Saturday, August 21, 2010

Advice help! Bullying, harassment at work - stress problems?

Hii


I have worked for a trade union for 2 years and have returned to work after 2 months off for stress because


1 My line manager treaats me with disdain and 2 years ago accused me of something I didn't do(I have witnesses) At a meeting she said she was aware she had a problem with me and had taken legal advice agsinst me but showed no intention of resolving anything


2.1 member of the team I work for has issues agsinst women and made numerous crude remarks to me and kept truing to hug me in the officee - I made an informal complaint; the regional manager only thought 1 of the remarks was crude - he as supposed to apologise and didn't aand kept slamming the phone dowwn on me and treating me like I was mad or something.Noone has ever pulled him up about not apologising or correcting his attitude.The other male members of the team laugh along with him and


Since I came back the team have treated me like I have nothing worthy to say and it has been suggested I move to a lesser post.Advice help! Bullying, harassment at work - stress problems?
Maybe you should quit. It seems like a reasonable solution if you have to take 2 months off of work for work related stress. Thats a waste of your time and education.Advice help! Bullying, harassment at work - stress problems?
get out of there you are worthy! some where else... a lot better they are extremely jealous ( i don't know why? you can only answer that) you don't get far being honest and speak you're mind and be good at what you're doing in most places because people will get to you because they want what you have but dont get it or have it.. like they do now so get out of there make a plan to get the most out of it whats good for you and youre future get a really good resume if you have to suck up do it for now or whatsoever it takes . you time is up there so get what you can from that place. and find asap some new don't trust any one or tell any one what you're doing keep it for yourself and you go out there you will get a better job and a year from now you laugh about it when you c back on it good luck you sound very strong use you're skills!
I am sorry to say this because it is so unfair and in essance lets those jerks at work 'win' but is it worth the stress and yuckiness you face at work? You may want to look for another job and let your filthy excuses for coworkers deal with one another's selfish ways without you. Find a company who sees and appreciates your real worth.
you're a troublemaker that's why.
The Answer is simple! Quit! I have put up with workplace abuse for years. Almost to the point of a nervous breakdown.
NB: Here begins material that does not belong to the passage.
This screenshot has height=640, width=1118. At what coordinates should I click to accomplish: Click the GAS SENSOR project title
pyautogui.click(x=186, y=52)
In your lifetime you will go through at least fifty jobs before you find the one that was meant for you. MOVE ON!


Think about it your job is like a marriage or your home away from home. Do yourself a favor and find other employment or start your own business(like I did). Get a DIVORCE! I hope this helps! Good Luck!!
You have my sympathies - it really stinks working with that.


Tell your boss - if they don't help - I would leave the job. God Bless.
go to the human rights commidion or whatever in your state








sounds like if you can prove these things in court you may have a law suit
Document the events and contact the union rep. They will ask for details and should stand up for you if can show there is a problem. (The more details, the better.) Consider writing the events down in a journal. Ask if the union has legal support, this looks like litigation will occur.
If you have nothing to contribute, take a lesser post or choose to work somewhere else.
If you are stressed, find another job. Sanity is better than $. My husband stays home and cares for the kids. We may not have allot, but we are happier and less stressed out.
It sounds like it is time to file a formal complaint. Have you contacted your human resource department? Call your local civil liberty union and see if you have a case against the company. It's time women had some recourse against men to don't know when to shut up. If you are offended by what he says, it doesn't need to seem crude to someone else. It offends you and that is all that counts. This man needs to be counseled and told to leave you alone except in a strictly professional manner. Hanging up the phone is not professional. A formal complaint would be in his personnel file. Maybe that will slow him down some. Good luck.
well I would first go talk to a union rep and see what your options there are then I would just start looking for another job or career. You could also work the workers comp thing for stress and get retrained to do something less stress full. Good luck to you :)
It's good to fight and win, but otherwise, leave and start your own small enterprise of some sort and be fair with people.





Working at a job almost always puts you in an inferior position and subject to others, like a slave.
Try transferring to another position- you won't lose $ if you are a union member. If you want to continue where you are file more complaints, but it probably won't help them respect you or lower your stress levels. Sometimes a fresh start with new people makes a world of difference. Best of luck.